Two Passengers In A Supercar Have A Lucky Escape When They Survive A Crash In A 200mph McLaren
A McLaren supercar, which is most definitely not named after perennially sacked top-tier/Championship football manager Steve McClaren (because of the spelling, mainly), has found itself up shit creek after its drivers crashed it on a country road.
The McLaren 570S has a max speed of 203.8mph and can accelerate from 0-62mph in 3.2 seconds, which is much faster than the Rover Metro I drove as a teenager, though I once went down the wrong side of the road which is badasssss/stupid.
The car burst into a ball of flames and became a twisted wreck (like most former Big Brother contestants). But, miraculously, the two occupants escaped relatively unscathed. Though described as "walking wounded", the two emerged from the incident with only minor injuries and are lucky.
The orange car costs around £145,300 ($188,300) (who in the name of God would fork out that kind of dollar and choose orange?) and the driver was driving in the early hours of the morning when hitting a house and telegraph pole near Trowbridge, a town close to Bath.
Pictures provided by the fire service show the charred remains of the pricey sports car, which ended up buried beneath a brick wall.
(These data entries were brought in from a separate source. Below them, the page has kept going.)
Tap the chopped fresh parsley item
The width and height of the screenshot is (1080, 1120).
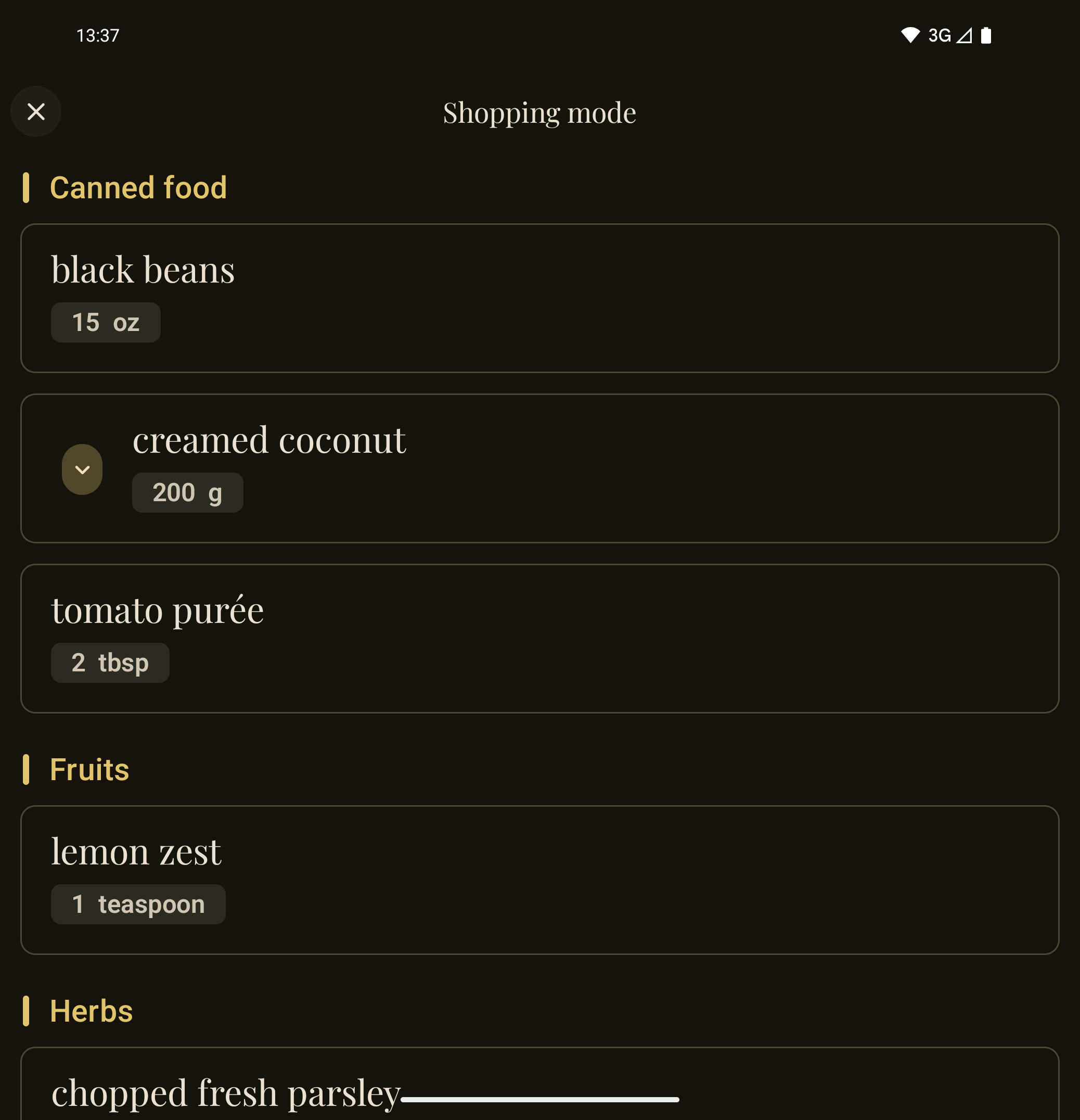pyautogui.click(x=226, y=1092)
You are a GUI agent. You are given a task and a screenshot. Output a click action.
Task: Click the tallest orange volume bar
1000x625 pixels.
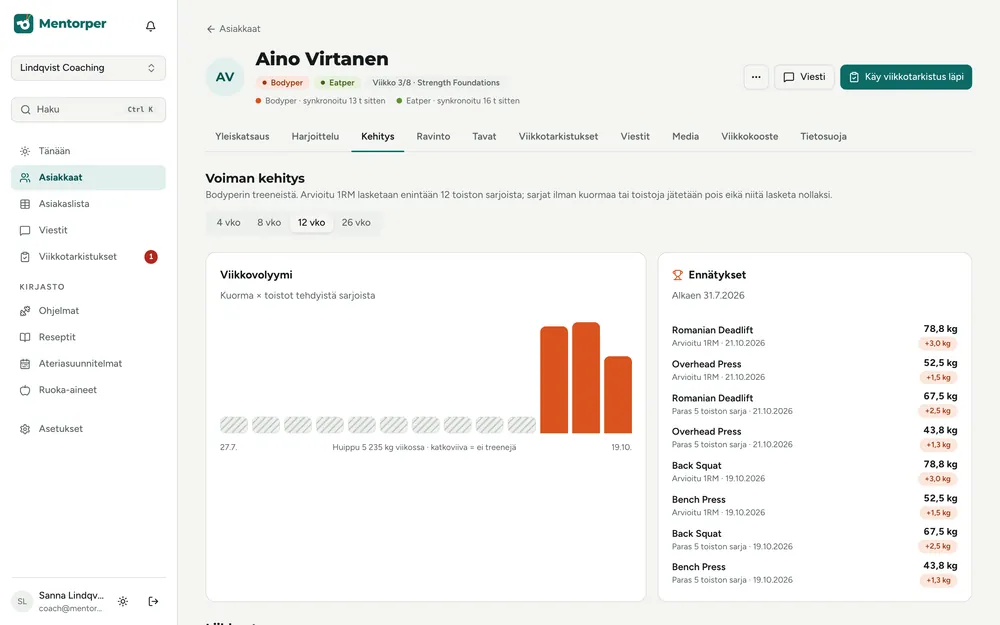point(585,378)
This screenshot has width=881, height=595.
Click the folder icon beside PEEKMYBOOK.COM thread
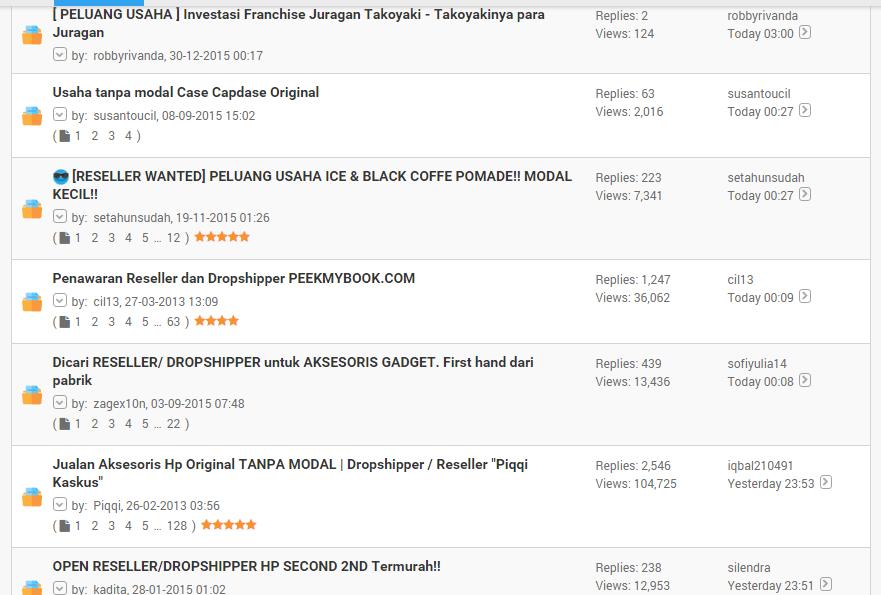tap(32, 302)
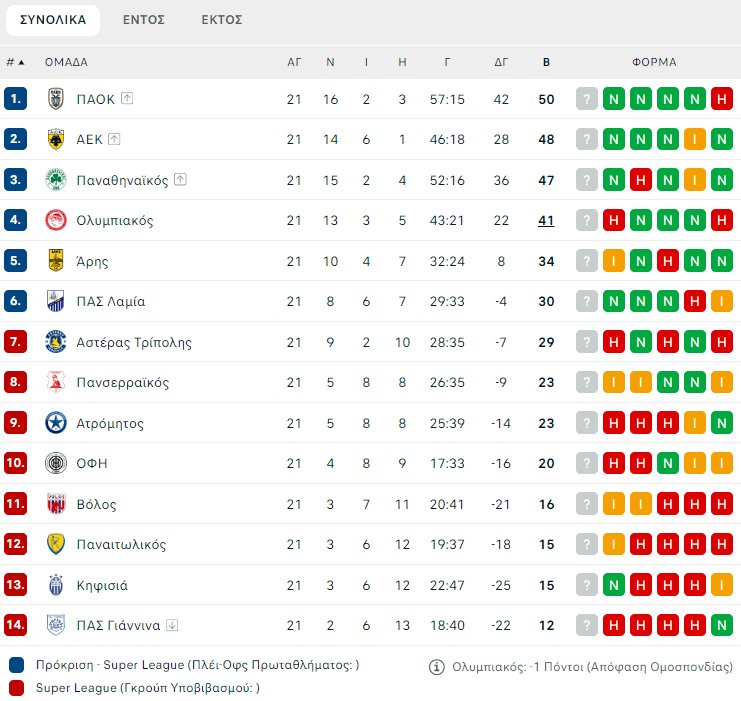Click Ολυμπιακός underlined 41 points value
Screen dimensions: 741x701
click(x=546, y=220)
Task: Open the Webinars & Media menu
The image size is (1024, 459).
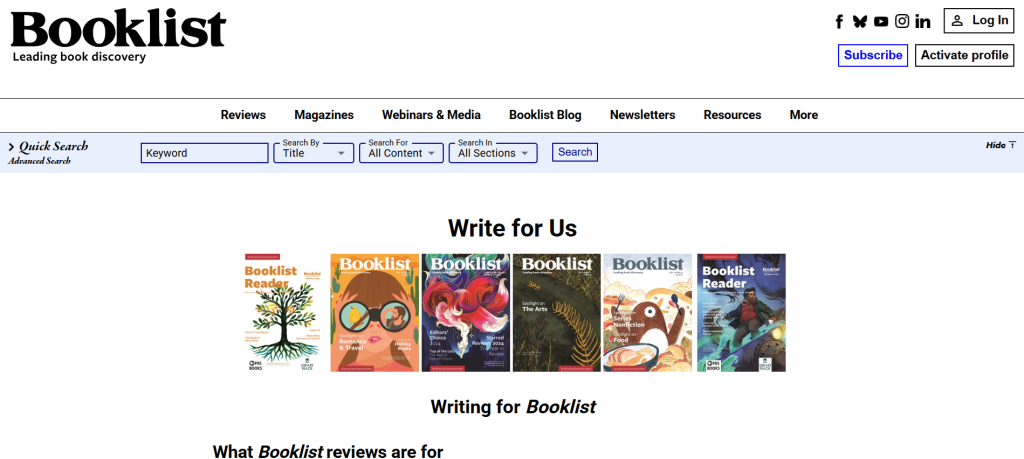Action: coord(431,115)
Fortunately, the driver and passenger were able to escape before it caught on fire.
A fire crew put out the blaze while a rescue unit was called to support the damaged house, but the car itself ended up going to vehicular heaven, sadly.
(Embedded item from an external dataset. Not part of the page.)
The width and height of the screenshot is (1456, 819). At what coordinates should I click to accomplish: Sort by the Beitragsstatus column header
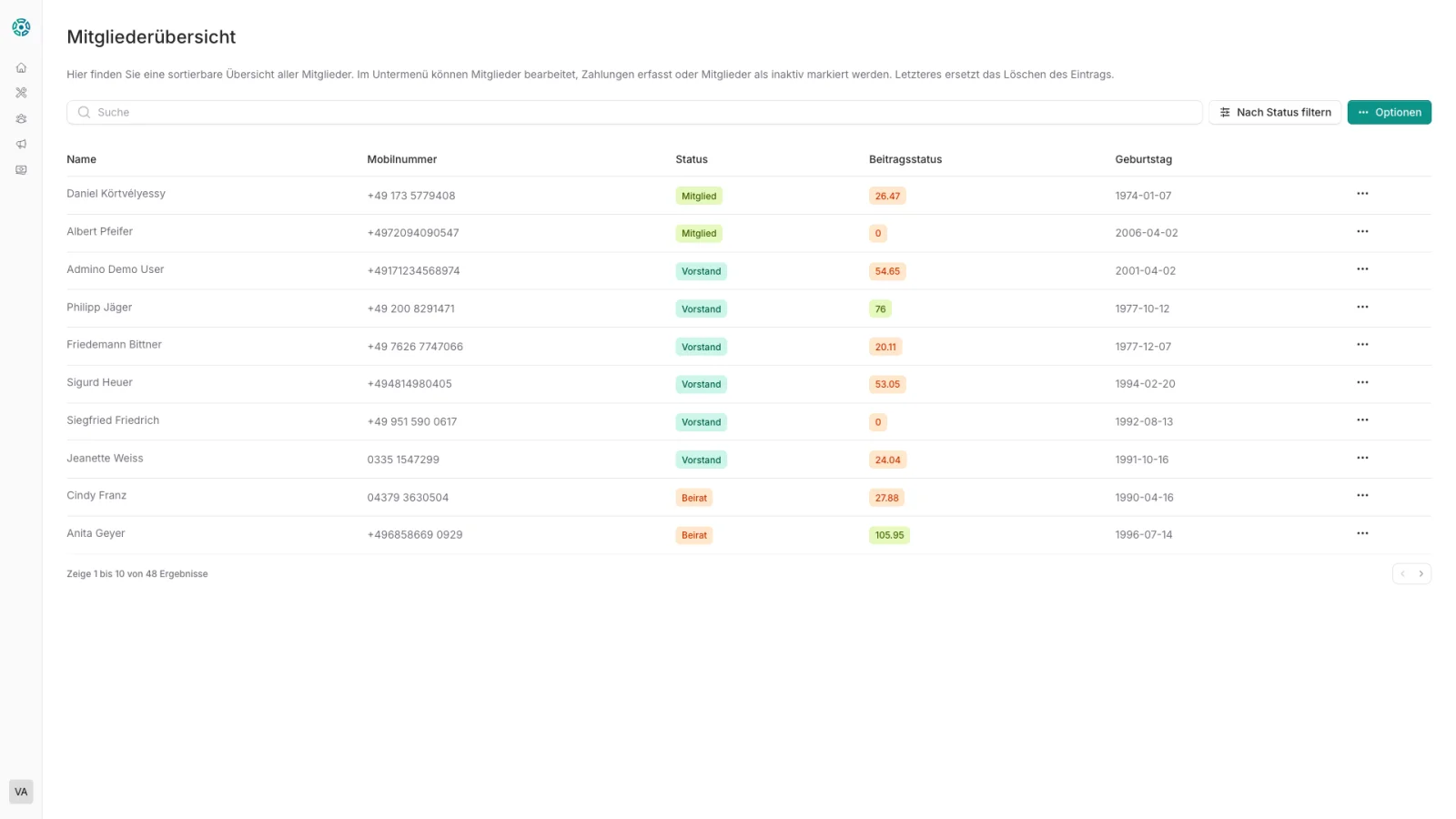coord(905,159)
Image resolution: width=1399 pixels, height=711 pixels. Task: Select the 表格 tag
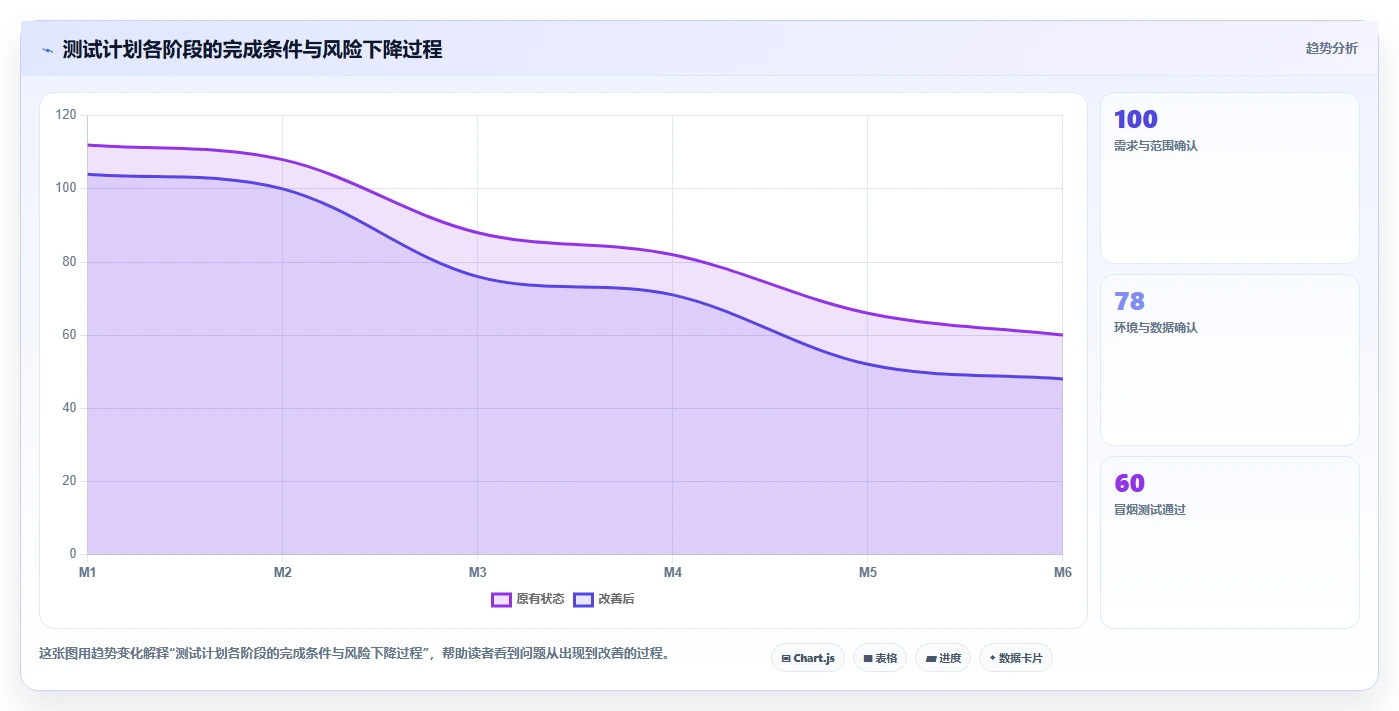(881, 658)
In a statement, Dorset and Wiltshire Fire and Rescue Service said: "Crews from Trowbridge Fire Station attended an incident involving a McLaren that crashed into a building on Yarnbrook Road.
"Crews found the occupants had been released prior to their arrival and the vehicle was alight. Fire was extinguished and made safe."
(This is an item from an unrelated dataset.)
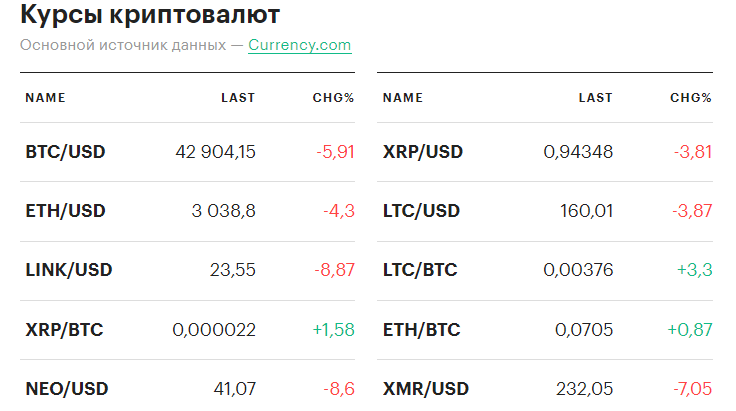The height and width of the screenshot is (411, 736).
Task: Click the XRP/USD pair name
Action: 423,152
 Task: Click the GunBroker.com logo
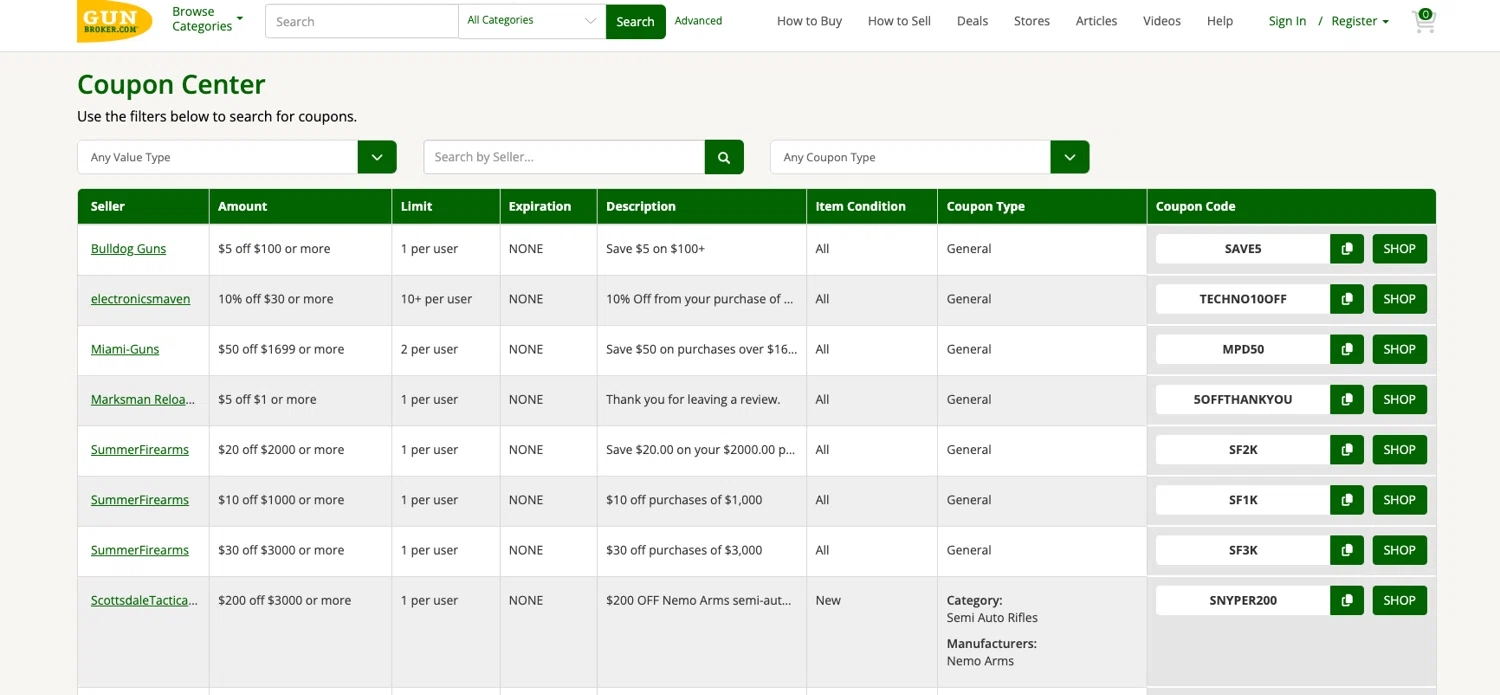(x=114, y=21)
How fast the passengers were travelling has not been disclosed. They would have their responses to thank for their lucky escape as the human body reacts a hell of a lot faster than we even realise.
Our neural impulse speed ranges (most probably) somewhere between 200mph and 266mph, meaning that even if we're travelling faster than we can generally comprehend, our body is still doing some mental maths at extreme speeds, which may explain why a number of speed freaks (and Premier League footballers) have survived high-speed crashes over the years. Still, dull as it is, probably best not to take risks if you're on the road. Better still, if you're going to do it, make sure it's not in an orange car.